Task statement:
Please return the material exactly; leave no entry out.

Data for the task:
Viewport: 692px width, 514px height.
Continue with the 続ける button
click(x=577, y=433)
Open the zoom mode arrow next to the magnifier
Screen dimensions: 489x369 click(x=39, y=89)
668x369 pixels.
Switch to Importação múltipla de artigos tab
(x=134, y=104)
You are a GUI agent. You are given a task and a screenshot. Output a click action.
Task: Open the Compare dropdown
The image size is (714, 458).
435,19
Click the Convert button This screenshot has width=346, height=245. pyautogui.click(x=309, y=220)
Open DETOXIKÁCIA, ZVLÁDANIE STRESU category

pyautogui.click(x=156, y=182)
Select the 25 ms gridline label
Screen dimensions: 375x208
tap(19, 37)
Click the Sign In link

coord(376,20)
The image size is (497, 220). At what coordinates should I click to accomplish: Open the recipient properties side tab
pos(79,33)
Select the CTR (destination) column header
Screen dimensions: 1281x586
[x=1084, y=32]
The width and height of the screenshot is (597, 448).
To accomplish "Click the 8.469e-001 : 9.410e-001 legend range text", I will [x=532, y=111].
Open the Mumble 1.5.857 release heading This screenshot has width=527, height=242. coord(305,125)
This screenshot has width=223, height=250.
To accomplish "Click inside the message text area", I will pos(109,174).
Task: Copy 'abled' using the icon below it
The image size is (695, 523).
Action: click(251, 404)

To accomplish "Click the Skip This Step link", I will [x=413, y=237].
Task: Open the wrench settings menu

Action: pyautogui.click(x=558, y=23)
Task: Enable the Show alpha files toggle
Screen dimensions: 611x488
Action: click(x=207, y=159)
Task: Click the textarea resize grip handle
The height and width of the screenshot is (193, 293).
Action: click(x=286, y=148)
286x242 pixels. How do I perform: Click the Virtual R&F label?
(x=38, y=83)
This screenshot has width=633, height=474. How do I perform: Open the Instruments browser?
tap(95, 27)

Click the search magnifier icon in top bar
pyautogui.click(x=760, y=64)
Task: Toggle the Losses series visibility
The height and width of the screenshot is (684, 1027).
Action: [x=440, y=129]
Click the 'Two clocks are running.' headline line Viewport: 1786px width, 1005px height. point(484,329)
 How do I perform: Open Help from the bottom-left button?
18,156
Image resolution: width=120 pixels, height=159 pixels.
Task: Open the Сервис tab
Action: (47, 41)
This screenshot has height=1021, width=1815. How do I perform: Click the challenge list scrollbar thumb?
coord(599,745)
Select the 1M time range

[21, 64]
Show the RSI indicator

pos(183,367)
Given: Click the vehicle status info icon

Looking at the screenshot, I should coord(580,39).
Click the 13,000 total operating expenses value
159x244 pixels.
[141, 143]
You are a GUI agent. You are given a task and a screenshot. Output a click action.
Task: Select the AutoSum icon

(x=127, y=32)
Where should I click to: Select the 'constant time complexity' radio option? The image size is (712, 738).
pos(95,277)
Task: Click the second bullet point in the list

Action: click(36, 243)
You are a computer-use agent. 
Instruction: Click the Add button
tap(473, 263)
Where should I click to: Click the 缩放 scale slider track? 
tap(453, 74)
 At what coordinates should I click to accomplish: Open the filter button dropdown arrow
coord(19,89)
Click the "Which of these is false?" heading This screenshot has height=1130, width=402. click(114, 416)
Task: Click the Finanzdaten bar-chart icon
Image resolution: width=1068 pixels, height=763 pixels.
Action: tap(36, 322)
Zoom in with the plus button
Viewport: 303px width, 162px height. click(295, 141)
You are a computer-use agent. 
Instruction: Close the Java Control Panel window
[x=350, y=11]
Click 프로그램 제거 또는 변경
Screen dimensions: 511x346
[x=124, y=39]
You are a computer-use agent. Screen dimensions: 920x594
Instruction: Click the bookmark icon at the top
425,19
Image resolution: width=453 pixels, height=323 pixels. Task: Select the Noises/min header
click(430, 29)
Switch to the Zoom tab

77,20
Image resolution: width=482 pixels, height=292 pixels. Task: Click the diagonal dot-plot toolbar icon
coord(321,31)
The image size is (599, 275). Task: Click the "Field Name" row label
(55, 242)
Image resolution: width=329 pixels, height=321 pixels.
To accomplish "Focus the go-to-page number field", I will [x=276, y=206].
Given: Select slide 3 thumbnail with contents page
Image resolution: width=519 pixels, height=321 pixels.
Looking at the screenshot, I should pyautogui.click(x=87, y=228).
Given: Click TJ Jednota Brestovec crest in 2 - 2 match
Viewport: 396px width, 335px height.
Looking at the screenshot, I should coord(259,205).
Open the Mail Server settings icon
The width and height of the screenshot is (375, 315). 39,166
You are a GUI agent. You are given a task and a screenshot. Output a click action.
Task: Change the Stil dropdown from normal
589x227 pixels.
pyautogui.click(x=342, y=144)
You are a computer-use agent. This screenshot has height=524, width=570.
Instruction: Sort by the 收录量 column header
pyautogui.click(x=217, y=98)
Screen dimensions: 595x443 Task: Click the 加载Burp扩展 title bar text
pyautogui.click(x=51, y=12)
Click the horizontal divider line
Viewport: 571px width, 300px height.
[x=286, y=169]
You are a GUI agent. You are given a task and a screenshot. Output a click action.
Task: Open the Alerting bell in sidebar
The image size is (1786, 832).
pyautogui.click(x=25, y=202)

Answer area:
Viewport: 692px width, 514px height.
Continue with the 続ける button
click(x=577, y=433)
Open the zoom mode arrow next to the magnifier
Screen dimensions: 489x369 click(x=39, y=89)
668x369 pixels.
Switch to Importação múltipla de artigos tab
(x=134, y=104)
You are a GUI agent. You are given a task and a screenshot. Output a click action.
Task: Open the Compare dropdown
The image size is (714, 458).
435,19
Click the Convert button This screenshot has width=346, height=245. pyautogui.click(x=309, y=220)
Open DETOXIKÁCIA, ZVLÁDANIE STRESU category

pyautogui.click(x=156, y=182)
Select the 25 ms gridline label
Screen dimensions: 375x208
tap(19, 37)
Click the Sign In link

coord(376,20)
The image size is (497, 220). At what coordinates should I click to accomplish: Open the recipient properties side tab
pos(79,33)
Select the CTR (destination) column header
Screen dimensions: 1281x586
[x=1084, y=32]
The width and height of the screenshot is (597, 448).
To accomplish "Click the 8.469e-001 : 9.410e-001 legend range text", I will [x=532, y=111].
Open the Mumble 1.5.857 release heading This screenshot has width=527, height=242. coord(305,125)
This screenshot has width=223, height=250.
To accomplish "Click inside the message text area", I will pos(109,174).
Task: Copy 'abled' using the icon below it
The image size is (695, 523).
Action: click(251, 404)

To accomplish "Click the Skip This Step link", I will [x=413, y=237].
Task: Open the wrench settings menu

Action: pyautogui.click(x=558, y=23)
Task: Enable the Show alpha files toggle
Screen dimensions: 611x488
Action: click(x=207, y=159)
Task: Click the textarea resize grip handle
The height and width of the screenshot is (193, 293).
Action: click(x=286, y=148)
286x242 pixels. How do I perform: Click the Virtual R&F label?
(x=38, y=83)
This screenshot has width=633, height=474. How do I perform: Open the Instruments browser?
tap(95, 27)

Click the search magnifier icon in top bar
pyautogui.click(x=760, y=64)
Task: Toggle the Losses series visibility
The height and width of the screenshot is (684, 1027).
Action: [x=440, y=129]
Click the 'Two clocks are running.' headline line Viewport: 1786px width, 1005px height. point(484,329)
 How do I perform: Open Help from the bottom-left button?
18,156
Image resolution: width=120 pixels, height=159 pixels.
Task: Open the Сервис tab
Action: (47, 41)
This screenshot has height=1021, width=1815. How do I perform: Click the challenge list scrollbar thumb?
coord(599,745)
Select the 1M time range

[21, 64]
Show the RSI indicator

pos(183,367)
Given: Click the vehicle status info icon

Looking at the screenshot, I should coord(580,39).
Click the 13,000 total operating expenses value
159x244 pixels.
[141, 143]
You are a GUI agent. You are given a task and a screenshot. Output a click action.
Task: Select the AutoSum icon

(x=127, y=32)
Where should I click to: Select the 'constant time complexity' radio option? The image size is (712, 738).
pos(95,277)
Task: Click the second bullet point in the list

Action: click(36, 243)
You are a computer-use agent. 
Instruction: Click the Add button
tap(473, 263)
Where should I click to: Click the 缩放 scale slider track? 
tap(453, 74)
 At what coordinates should I click to accomplish: Open the filter button dropdown arrow
coord(19,89)
Click the "Which of these is false?" heading This screenshot has height=1130, width=402. click(114, 416)
Task: Click the Finanzdaten bar-chart icon
Image resolution: width=1068 pixels, height=763 pixels.
Action: tap(36, 322)
Zoom in with the plus button
Viewport: 303px width, 162px height. click(295, 141)
You are a computer-use agent. 
Instruction: Close the Java Control Panel window
[x=350, y=11]
Click 프로그램 제거 또는 변경
Screen dimensions: 511x346
[x=124, y=39]
You are a computer-use agent. Screen dimensions: 920x594
Instruction: Click the bookmark icon at the top
425,19
Image resolution: width=453 pixels, height=323 pixels. Task: Select the Noises/min header
click(430, 29)
Switch to the Zoom tab

77,20
Image resolution: width=482 pixels, height=292 pixels. Task: Click the diagonal dot-plot toolbar icon
coord(321,31)
The image size is (599, 275). Task: Click the "Field Name" row label
(55, 242)
Image resolution: width=329 pixels, height=321 pixels.
To accomplish "Focus the go-to-page number field", I will [x=276, y=206].
Given: Select slide 3 thumbnail with contents page
Image resolution: width=519 pixels, height=321 pixels.
Looking at the screenshot, I should pyautogui.click(x=87, y=228).
Given: Click TJ Jednota Brestovec crest in 2 - 2 match
Viewport: 396px width, 335px height.
Looking at the screenshot, I should coord(259,205).
Open the Mail Server settings icon
The width and height of the screenshot is (375, 315). 39,166
You are a GUI agent. You are given a task and a screenshot. Output a click action.
Task: Change the Stil dropdown from normal
589x227 pixels.
pyautogui.click(x=342, y=144)
You are a computer-use agent. This screenshot has height=524, width=570.
Instruction: Sort by the 收录量 column header
pyautogui.click(x=217, y=98)
Screen dimensions: 595x443 Task: Click the 加载Burp扩展 title bar text
pyautogui.click(x=51, y=12)
Click the horizontal divider line
Viewport: 571px width, 300px height.
[x=286, y=169]
You are a GUI agent. You are given a task and a screenshot. Output a click action.
Task: Open the Alerting bell in sidebar
The image size is (1786, 832).
pyautogui.click(x=25, y=202)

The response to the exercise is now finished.